Of course, a habit of repetition quite as marked as Hamlet's may be found in comic persons, e.g. Justice Shallow in 2 Henry IV.

[69] Perhaps it is from noticing this trait that I find something characteristic too in this coincidence of phrase: 'Alas, poor ghost!' (i. v. 4), 'Alas, poor Yorick!' (v. i. 202).

[70] This letter, of course, was written before the time when the action of the drama begins, for we know that Ophelia, after her father's commands in i. iii., received no more letters (ii. i. 109).

[71] 'Frailty, thy name is woman!' he had exclaimed in the first soliloquy. Cf. what he says of his mother's act (iii. iv. 40):

Such an act
That blurs the grace and blush of modesty,
Calls virtue hypocrite, takes off the rose
From the fair forehead of an innocent love
And sets a blister there.

[72] There are signs that Hamlet was haunted by the horrible idea that he had been deceived in Ophelia as he had been in his mother; that she was shallow and artificial, and even that what had seemed simple and affectionate love might really have been something very different. The grossness of his language at the play-scene, and some lines in the Nunnery-scene, suggest this; and, considering the state of his mind, there is nothing unnatural in his suffering from such a suspicion. I do not suggest that he believed in it, and in the Nunnery-scene it is clear that his healthy perception of her innocence is in conflict with it.

He seems to have divined that Polonius suspected him of dishonourable intentions towards Ophelia; and there are also traces of the idea that Polonius had been quite ready to let his daughter run the risk as long as Hamlet was prosperous. But it is dangerous, of course, to lay stress on inferences drawn from his conversations with Polonius.

[73] Many readers and critics imagine that Hamlet went straight to Ophelia's room after his interview with the Ghost. But we have just seen that on the contrary he tried to visit her and was repelled, and it is absolutely certain that a long interval separates the events of i. v. and ii. i.
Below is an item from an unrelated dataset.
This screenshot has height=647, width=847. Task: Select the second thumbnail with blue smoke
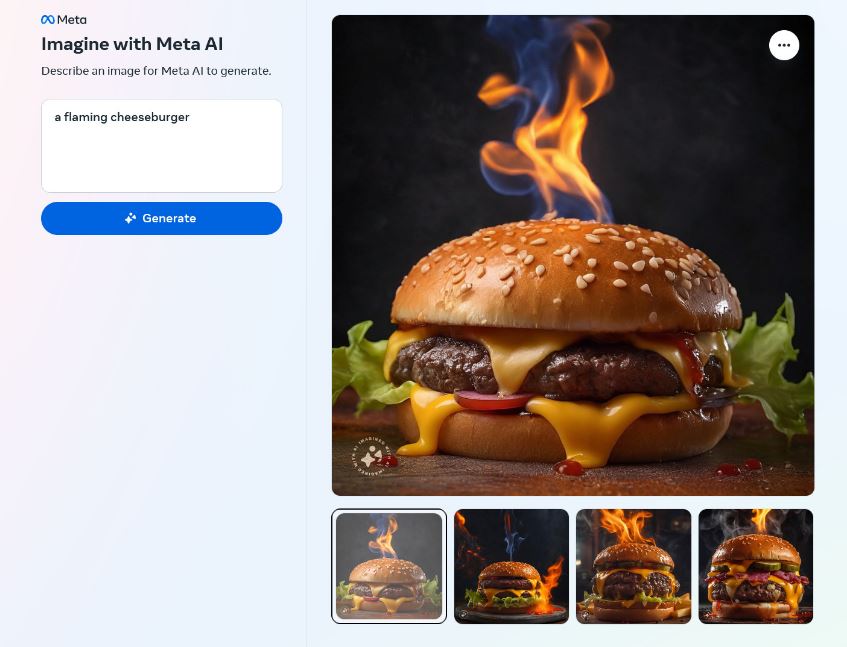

They think also, of course, that Hamlet's visit to Ophelia was the first announcement of his madness. But the text flatly contradicts that idea also. Hamlet has for some time appeared totally changed (ii. ii. 1-10); the King is very uneasy at his 'transformation,' and has sent for his school-fellows in order to discover its cause. Polonius now, after Ophelia has told him of the interview, comes to announce his discovery, not of Hamlet's madness, but of its cause (ii. ii. 49). That, it would seem, was the effect Hamlet aimed at in his interview. I may add that Ophelia's description of his intent examination of her face suggests doubt rather as to her 'honesty' or sincerity than as to her strength of mind. I cannot believe that he ever dreamed of confiding his secret to her.

[74] If this is an allusion to his own love, the adjective 'despised' is significant. But I doubt the allusion. The other calamities mentioned by Hamlet, 'the oppressor's wrong, the proud man's contumely, the law's delay, the insolence of office, and the spurns that patient merit of the unworthy takes,' are not at all specially his own.